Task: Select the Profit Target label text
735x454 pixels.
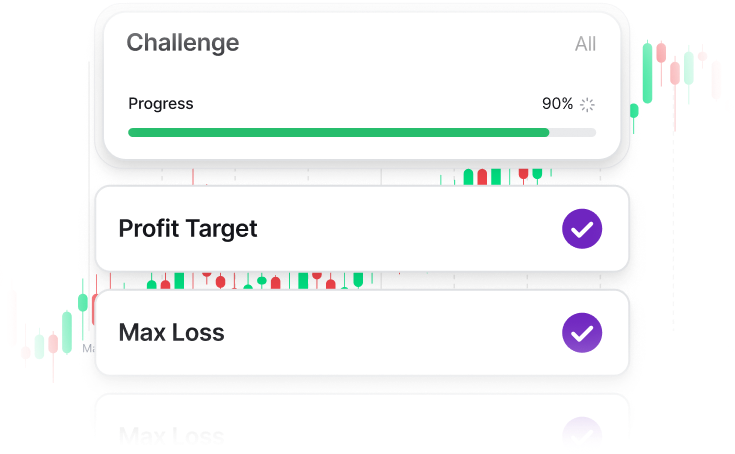Action: [188, 229]
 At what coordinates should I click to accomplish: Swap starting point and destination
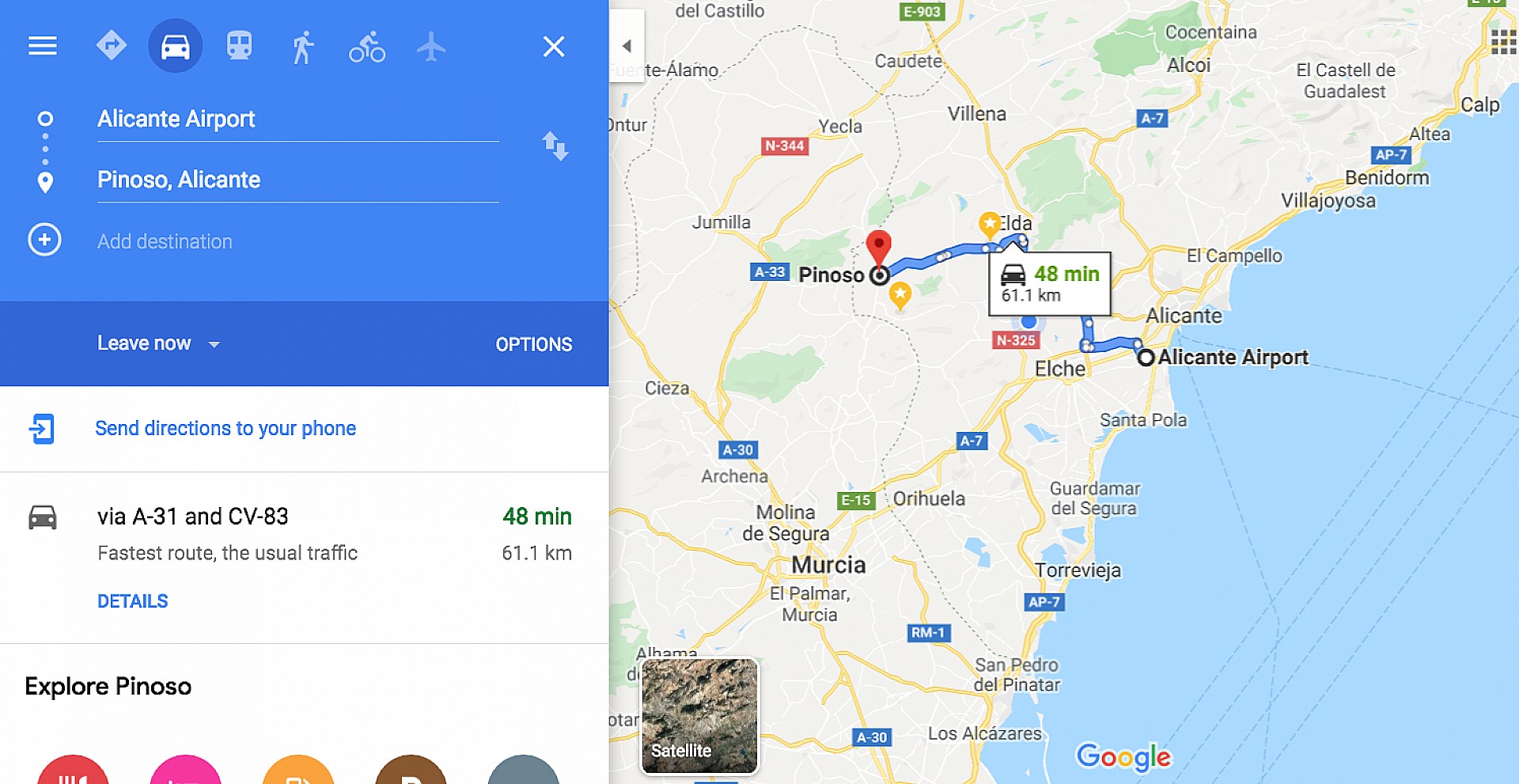click(555, 146)
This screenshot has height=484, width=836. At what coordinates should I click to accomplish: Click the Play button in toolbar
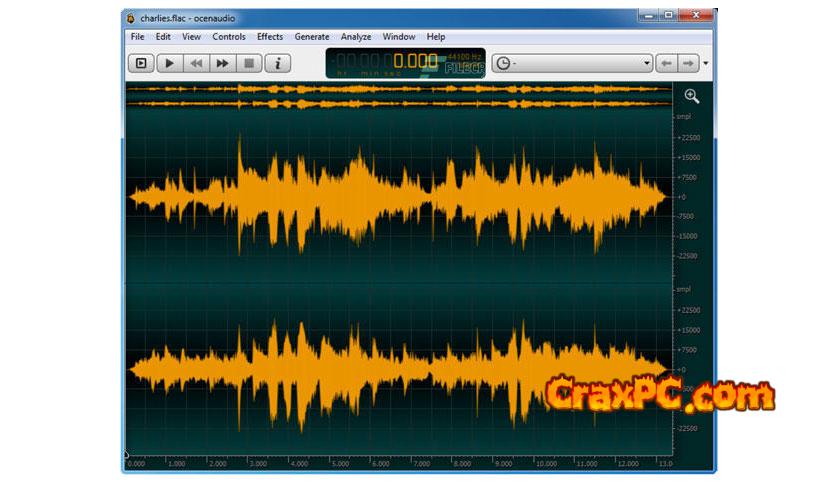click(169, 63)
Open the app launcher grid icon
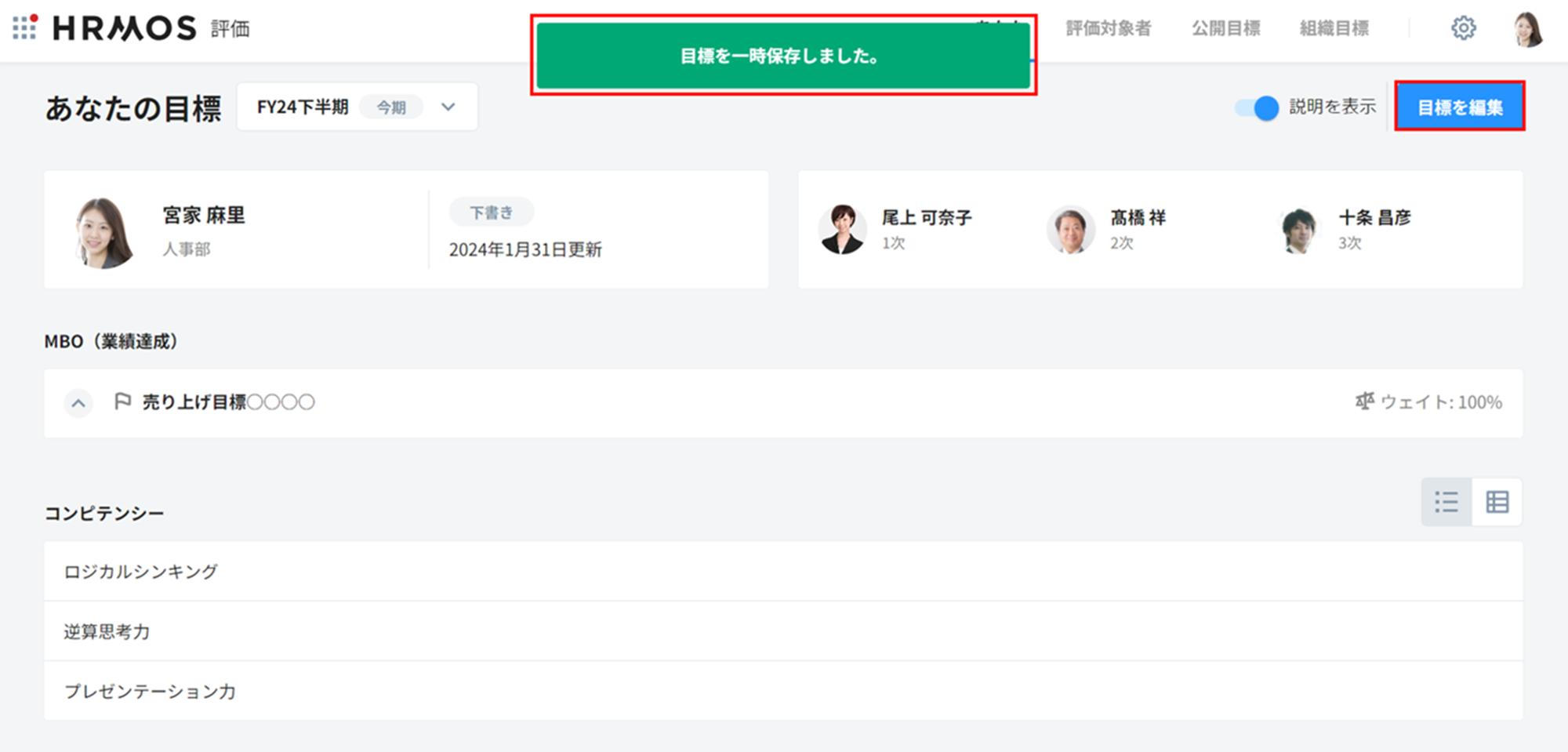The width and height of the screenshot is (1568, 752). [x=24, y=27]
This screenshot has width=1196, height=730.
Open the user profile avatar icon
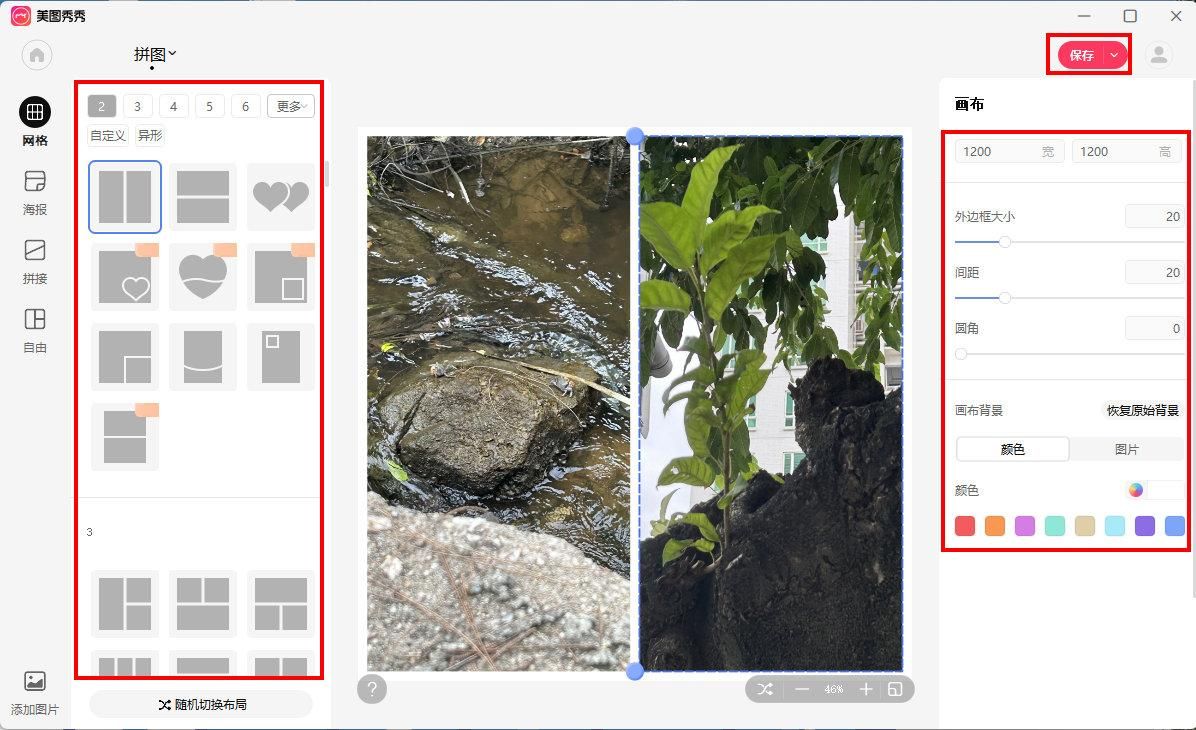(1159, 55)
========
Exercise description: What you produce must match the listing word for word, with no images in it.

Solution to this problem:
Task: Select the Profit Target label text
735x454 pixels.
Action: [188, 229]
 At what coordinates should I click to accomplish: Swap starting point and destination
click(555, 146)
This screenshot has height=484, width=836. At what coordinates should I click to accomplish: Click the Play button in toolbar
click(169, 63)
Open the app launcher grid icon
The width and height of the screenshot is (1568, 752). [x=24, y=27]
This screenshot has width=1196, height=730.
Open the user profile avatar icon
(1159, 55)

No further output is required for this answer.